━━━━━ Source text

He was one of the youngest members of Working Committee of All India Muslim League in 1937. In the same year 1937, he founded All India Muslim Students Federation. He was initially against the partition of India and came to serve as the president of the All-India Jamhur Muslim League, which worked to oppose the idea of a partition of India.

However, when the Muslim League passed the Lahore Resolution in 1940, he started supporting the creation of Pakistan and after that time, the All India Muslim Students Federation mobilized to vocally support the Pakistan Movement. He changed his mind under the influence of Muhammad Ali Jinnah, who was a long time family friend, and Raja Sahib eventually supported the idea of a separate state for the Muslims of colonial India. Maharaja Mohammad Ali Mohammad Khan had created a trust with Motilal Nehru, Mohammad Ali Jinnah, Deputy Habibullah and Chaudhary Bam Bahadur Shah amongst others to administer the estate as his son was still a minor. Motilal Nehru died before the Maharaja and after the latter's death in 1931, Mohammad Ali Jinnah became the dominant personality on the board. He said that "...the idea of a separate Muslim state in India stirred the imagination of the Muslims as nothing else had done before."

━━━━━━━━━━

Activity list:
1. Do these statements agree with the passage about Raja Sahib? (a) He founded the All India Muslim Students Federation in 1937. (b) The All-India Jamhur Muslim League supported a partition of India. (c) Motilal Nehru became the dominant personality on the estate trust's board after 1931. For each, answer yes or no and quote the words of the passage that decide it.
2. Can you sum up the passage about Raja Sahib in two sentences?
3. Can you carry on the passage about Raja Sahib from where it stops?

━━━━━ Dataset entries

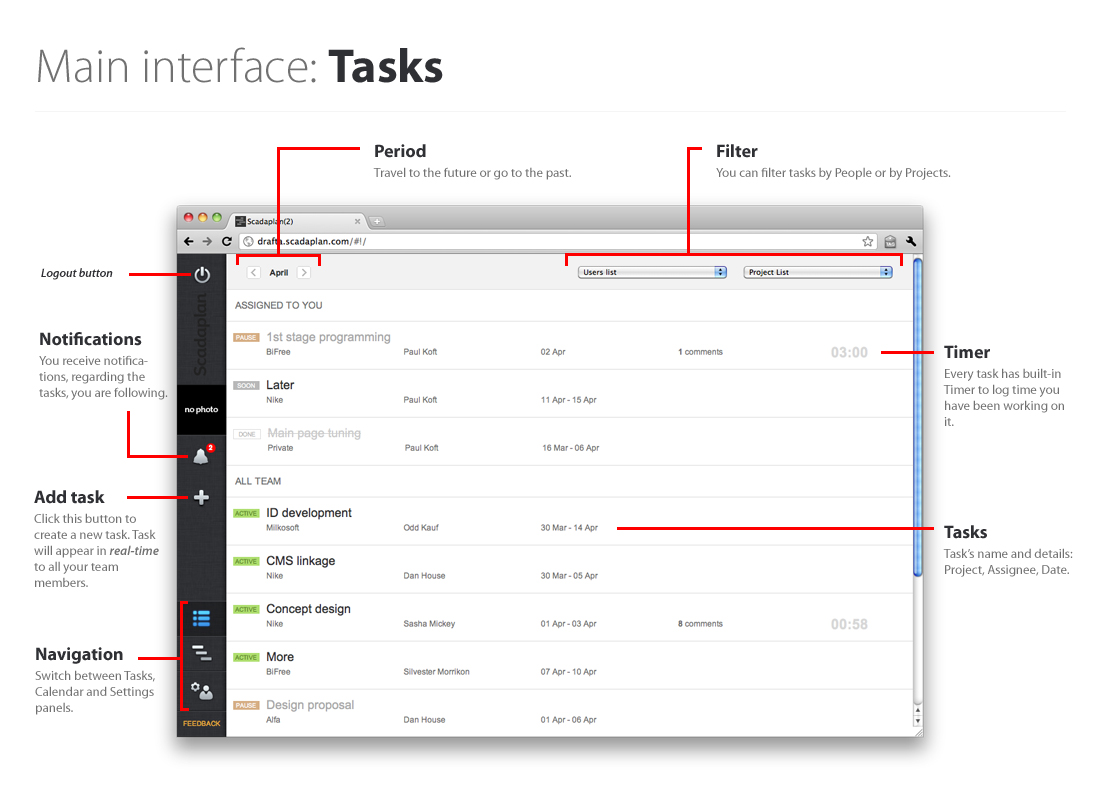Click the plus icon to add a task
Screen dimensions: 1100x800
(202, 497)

━━━━━━━━━━
━━━━━ Dataset entries

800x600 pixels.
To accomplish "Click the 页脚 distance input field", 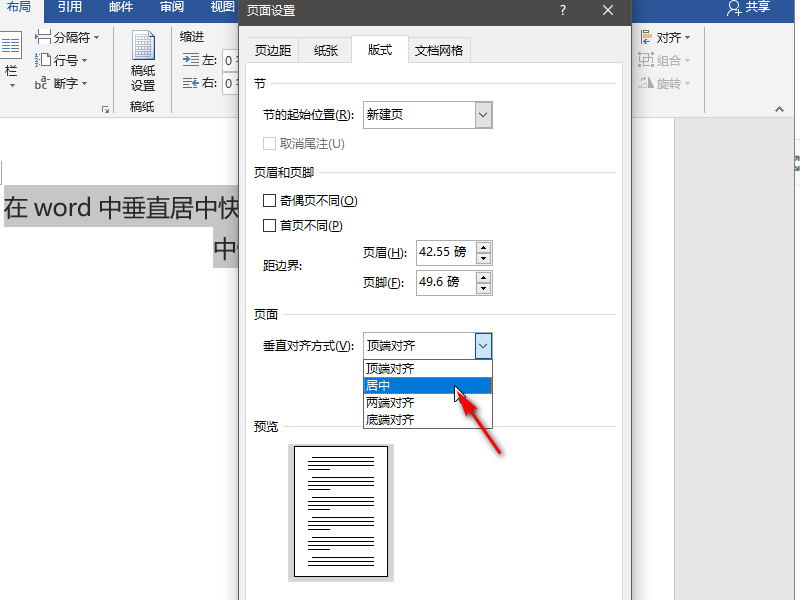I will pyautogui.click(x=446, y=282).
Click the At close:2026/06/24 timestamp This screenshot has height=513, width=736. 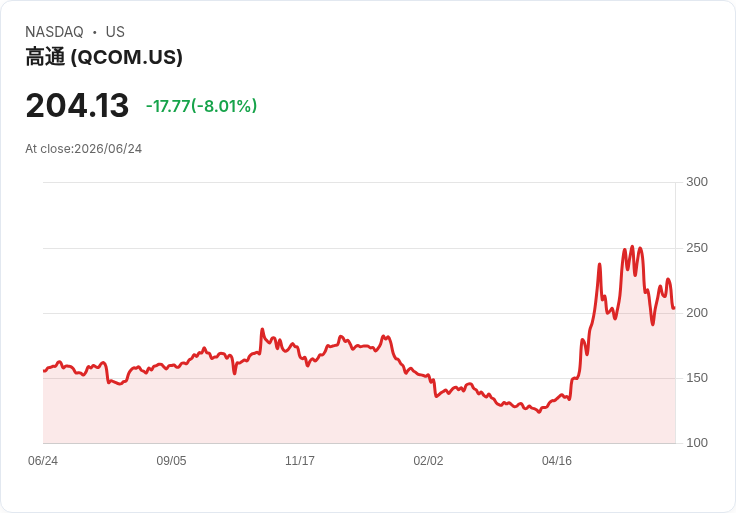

━━━━━━━━━━
━━━━━ Dataset entries

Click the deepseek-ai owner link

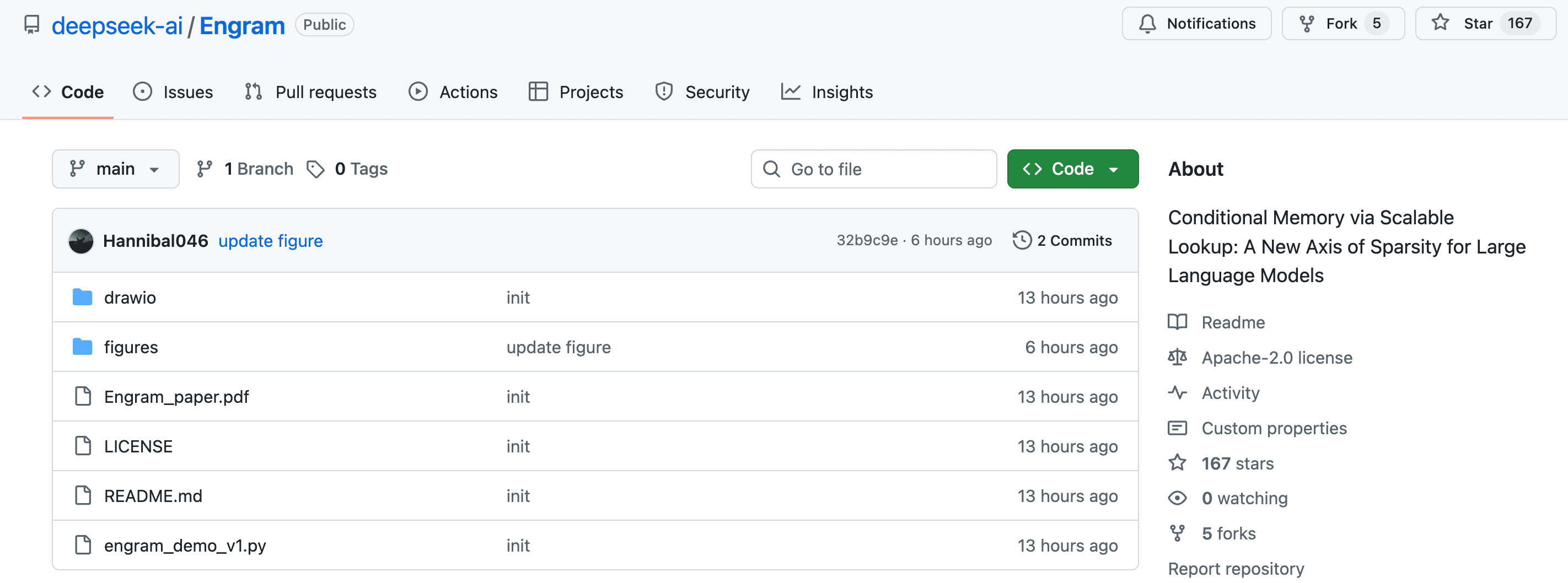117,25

━━━━━━━━━━

Answers by item:
1.
(a) Yes: "In the same year 1937, he founded All India Muslim Students Federation."
(b) No: "which worked to oppose the idea of a partition of India."
(c) No: "Motilal Nehru died before the Maharaja and after the latter's death in 1931, Mohammad Ali Jinnah became the dominant personality on the board."

2. Raja Sahib was one of the youngest members of the All India Muslim League's Working Committee in 1937, founded the All India Muslim Students Federation that year, and at first opposed partition as president of the All-India Jamhur Muslim League. After the Lahore Resolution of 1940, influenced by the longtime family friend Muhammad Ali Jinnah, he came to support the creation of Pakistan, and the Federation mobilized to back the Pakistan Movement.

3.
Jinnah appointed him the President of All India Muslim Students Federation which later played a critical role for winning the referendum in North-West Frontier Province and some other general elections in British India. He also financially supported the leading promoter of All India Muslim League's ideology, the Dawn newspaper.

"The vision of Raja Sahib about Pakistan was an Islamic welfare state to be established on the philosophy and teachings of Islam. But he was disheartened when he found that a few corrupt political leaders, landlords and bureaucrats put Pakistan on a wrong track in order to seek their personal interests".

== Migration ==
In 1945, before the partition, he migrated to Iraq. He subsequently moved to Pakistan in 1957. Later yet, he settled down in London. Before moving to London, he donated all the future income from his inherited lands to the state of Pakistan.

== Life in London ==
He was the first Director of the Islamic Cultural Centre in London, and devoted rest of his life in supervising the building of the Regent Park Mosque. He was the moving force behind the World of Islam Festival held in 1976 in the United Kingdom. Ali Allawi reminisces about the events of 1976.

== Death ==
He died in London on 14 October 1973, but was buried in Mashhad in Iran near the Imam Reza shrine. He is survived by his two daughters, Bari Rajkumari Ammatul Hussein Imam and Choti Rajkumari Rabab Mehdi, and was succeeded by his son Raja Mohammad Amir Mohammad Khan who has been a Member of the Legislative Assembly of Uttar Pradesh.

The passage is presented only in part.